Maafkan aku, Bhadra. Aku juga tidak mau seperti ini, bahkan kuharap perasaan itu tidak pernah ada. Tapi ternyata semua perhatianmu telah kusalah artikan begitu saja. Aku tahu kamu baik pada semua orang, tetapi bagiku kebaikanmu adalah sesuatu yang spesial.
"Lagi ngapain?" Suara itu mengalun lembut memasuki gendang telingaku. Oh, tidak, jangan sekarang. Jangan memulai kegilaan itu lagi. Berhenti berdetak tanpa aturan, kumohon.

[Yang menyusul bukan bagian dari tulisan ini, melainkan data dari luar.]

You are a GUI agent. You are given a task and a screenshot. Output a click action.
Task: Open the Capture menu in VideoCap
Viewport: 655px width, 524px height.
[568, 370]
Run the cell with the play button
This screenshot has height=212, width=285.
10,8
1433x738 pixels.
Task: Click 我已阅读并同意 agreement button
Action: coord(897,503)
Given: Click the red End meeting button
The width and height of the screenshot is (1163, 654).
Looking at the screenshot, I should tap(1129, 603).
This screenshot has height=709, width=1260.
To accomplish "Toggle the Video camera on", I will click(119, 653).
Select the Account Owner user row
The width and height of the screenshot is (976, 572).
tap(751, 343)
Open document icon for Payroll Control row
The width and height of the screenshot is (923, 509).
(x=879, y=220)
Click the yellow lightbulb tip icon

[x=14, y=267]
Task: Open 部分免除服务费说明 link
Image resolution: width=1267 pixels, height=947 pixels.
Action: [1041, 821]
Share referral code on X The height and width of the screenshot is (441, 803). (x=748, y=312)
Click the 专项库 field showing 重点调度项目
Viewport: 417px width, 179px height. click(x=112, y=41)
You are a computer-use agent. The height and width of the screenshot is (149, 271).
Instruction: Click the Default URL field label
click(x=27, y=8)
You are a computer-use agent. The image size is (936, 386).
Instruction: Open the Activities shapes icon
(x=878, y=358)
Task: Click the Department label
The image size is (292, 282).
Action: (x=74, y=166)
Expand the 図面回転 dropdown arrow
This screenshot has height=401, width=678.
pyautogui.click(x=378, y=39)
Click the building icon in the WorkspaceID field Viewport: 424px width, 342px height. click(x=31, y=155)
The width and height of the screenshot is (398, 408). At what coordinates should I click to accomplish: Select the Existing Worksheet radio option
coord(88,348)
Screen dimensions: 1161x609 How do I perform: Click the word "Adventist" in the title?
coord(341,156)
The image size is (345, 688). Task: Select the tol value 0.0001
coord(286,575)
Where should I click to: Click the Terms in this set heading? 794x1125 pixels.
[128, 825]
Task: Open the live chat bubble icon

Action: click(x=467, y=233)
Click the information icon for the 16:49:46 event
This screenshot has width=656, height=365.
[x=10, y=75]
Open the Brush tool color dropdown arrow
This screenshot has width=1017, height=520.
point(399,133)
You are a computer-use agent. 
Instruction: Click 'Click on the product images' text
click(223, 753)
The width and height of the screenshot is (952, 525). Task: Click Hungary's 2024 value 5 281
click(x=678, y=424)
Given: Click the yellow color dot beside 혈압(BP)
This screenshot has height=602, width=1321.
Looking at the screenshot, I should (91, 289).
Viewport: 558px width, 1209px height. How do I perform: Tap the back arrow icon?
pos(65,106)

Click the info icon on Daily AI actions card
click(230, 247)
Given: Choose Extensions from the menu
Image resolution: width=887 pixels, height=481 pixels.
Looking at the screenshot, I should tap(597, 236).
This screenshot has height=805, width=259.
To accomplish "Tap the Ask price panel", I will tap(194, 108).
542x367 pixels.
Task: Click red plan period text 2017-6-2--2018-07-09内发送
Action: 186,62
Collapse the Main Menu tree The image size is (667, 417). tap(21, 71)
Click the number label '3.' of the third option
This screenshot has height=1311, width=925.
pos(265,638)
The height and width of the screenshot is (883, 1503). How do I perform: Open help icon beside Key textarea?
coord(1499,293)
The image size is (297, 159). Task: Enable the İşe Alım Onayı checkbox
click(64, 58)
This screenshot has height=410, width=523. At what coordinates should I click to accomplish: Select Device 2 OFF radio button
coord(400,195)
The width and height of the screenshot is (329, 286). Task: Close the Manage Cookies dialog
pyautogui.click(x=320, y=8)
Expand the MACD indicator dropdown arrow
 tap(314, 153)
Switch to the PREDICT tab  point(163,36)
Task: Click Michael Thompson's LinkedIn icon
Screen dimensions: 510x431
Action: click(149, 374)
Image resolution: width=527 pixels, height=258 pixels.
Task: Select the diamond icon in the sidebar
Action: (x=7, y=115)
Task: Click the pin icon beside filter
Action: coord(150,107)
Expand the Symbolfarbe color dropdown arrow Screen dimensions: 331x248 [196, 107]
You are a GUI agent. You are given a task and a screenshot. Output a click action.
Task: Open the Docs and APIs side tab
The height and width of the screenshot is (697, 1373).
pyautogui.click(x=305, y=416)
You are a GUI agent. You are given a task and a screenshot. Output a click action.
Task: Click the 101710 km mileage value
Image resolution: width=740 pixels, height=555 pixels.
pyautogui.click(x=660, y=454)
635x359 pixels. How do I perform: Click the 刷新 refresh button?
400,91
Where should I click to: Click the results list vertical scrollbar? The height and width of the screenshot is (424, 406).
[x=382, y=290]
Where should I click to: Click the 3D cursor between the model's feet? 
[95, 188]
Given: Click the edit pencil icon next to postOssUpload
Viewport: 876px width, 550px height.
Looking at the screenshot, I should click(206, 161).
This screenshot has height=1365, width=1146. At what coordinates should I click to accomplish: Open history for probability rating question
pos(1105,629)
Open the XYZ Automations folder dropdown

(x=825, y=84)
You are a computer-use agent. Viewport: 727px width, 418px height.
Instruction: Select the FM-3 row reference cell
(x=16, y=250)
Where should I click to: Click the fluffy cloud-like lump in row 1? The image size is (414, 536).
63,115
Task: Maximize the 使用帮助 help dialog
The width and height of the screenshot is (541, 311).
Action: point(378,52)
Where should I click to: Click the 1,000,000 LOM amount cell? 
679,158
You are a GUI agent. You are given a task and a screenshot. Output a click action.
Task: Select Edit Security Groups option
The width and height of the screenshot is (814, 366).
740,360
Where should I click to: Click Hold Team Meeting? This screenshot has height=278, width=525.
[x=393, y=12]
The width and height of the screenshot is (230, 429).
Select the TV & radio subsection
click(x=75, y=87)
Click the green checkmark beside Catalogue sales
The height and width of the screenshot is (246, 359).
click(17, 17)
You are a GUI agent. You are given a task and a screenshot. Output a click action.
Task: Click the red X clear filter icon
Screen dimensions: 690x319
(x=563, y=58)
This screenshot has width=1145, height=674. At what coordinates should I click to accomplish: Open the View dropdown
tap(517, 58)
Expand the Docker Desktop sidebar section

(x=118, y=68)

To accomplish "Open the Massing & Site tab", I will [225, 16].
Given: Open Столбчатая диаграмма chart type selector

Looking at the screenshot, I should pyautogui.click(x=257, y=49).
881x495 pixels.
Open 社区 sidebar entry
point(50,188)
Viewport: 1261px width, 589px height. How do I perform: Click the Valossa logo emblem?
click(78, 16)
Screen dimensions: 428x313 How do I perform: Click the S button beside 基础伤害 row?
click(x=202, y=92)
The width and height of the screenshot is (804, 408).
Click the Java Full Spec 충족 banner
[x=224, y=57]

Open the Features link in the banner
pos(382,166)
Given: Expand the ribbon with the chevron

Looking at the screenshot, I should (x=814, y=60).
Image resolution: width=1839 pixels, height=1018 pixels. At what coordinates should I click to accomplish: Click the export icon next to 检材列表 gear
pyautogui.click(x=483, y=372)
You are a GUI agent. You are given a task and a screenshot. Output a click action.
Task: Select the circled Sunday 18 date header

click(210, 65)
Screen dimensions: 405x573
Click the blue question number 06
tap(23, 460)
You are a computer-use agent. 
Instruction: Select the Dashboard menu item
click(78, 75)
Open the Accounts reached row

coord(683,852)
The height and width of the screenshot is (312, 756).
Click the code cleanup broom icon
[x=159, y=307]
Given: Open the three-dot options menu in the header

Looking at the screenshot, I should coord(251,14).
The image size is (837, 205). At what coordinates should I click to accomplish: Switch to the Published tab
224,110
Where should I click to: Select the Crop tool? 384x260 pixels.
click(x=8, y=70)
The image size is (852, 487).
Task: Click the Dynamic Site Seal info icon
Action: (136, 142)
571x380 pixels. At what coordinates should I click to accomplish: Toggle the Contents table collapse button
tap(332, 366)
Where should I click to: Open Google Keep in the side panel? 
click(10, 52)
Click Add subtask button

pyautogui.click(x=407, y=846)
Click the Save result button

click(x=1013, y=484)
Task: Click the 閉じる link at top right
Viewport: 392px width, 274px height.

Dia yang tadinya berdiri di belakang kursi, kini berpindah ke depanku. Menarik asal salah satu kursi kosong di sebelah kanannya, duduk berhadapan denganku yang semakin menundukkan kepala lebih dalam. Aku menjerit dalam hati, sungguh aku malu setengah mati.
"Oh, ini materi yang tadi, kan? Kenapa? Ada yang nggak kamu pahami?" Dia menarik buku catatanku yang bersampul merah itu. Melihatnya sekilas dan kembali melemparkan tanya, tak lupa senyuman itu juga tampil dari wajahnya yang berseri.
Senyuman itu masih terpatri di wajahnya yang tampan, semakin membuatku salah tingkah. Apa yang harus kulakukan? Sepersekian detik yang lalu saja aku lupa bernapas saat mendengar suaranya. Dan sekarang dia mempertontonkan senyuman itu tanpa henti. Bunuh saja aku sekalian. Ah, jangan. Kalau aku mati, nanti tidak bisa melihatnya lagi.
"Hm. Ada beberapa," jawabku singkat.
Aku tidak bisa berpikir. Setiap berada di sekitar Bhadra semua logikaku menguap begitu saja. Aku gugup, sangat bahkan. Selama tiga tahun reaksi ini tidak pernah berubah atau pun membaik malah semakin parah. Aku selalu berdoa dalam hati, supaya Bhadra tidak menyadari sikap anehku jika berada di dekatnya. Jangan sampai.
"Bagian mana? Biar kuajari." Dia kembali menyodorkan bukuku. Jarinya berputar-putar di atas sana, menunjuk bagian mana yang mungkin saja tak kumengerti.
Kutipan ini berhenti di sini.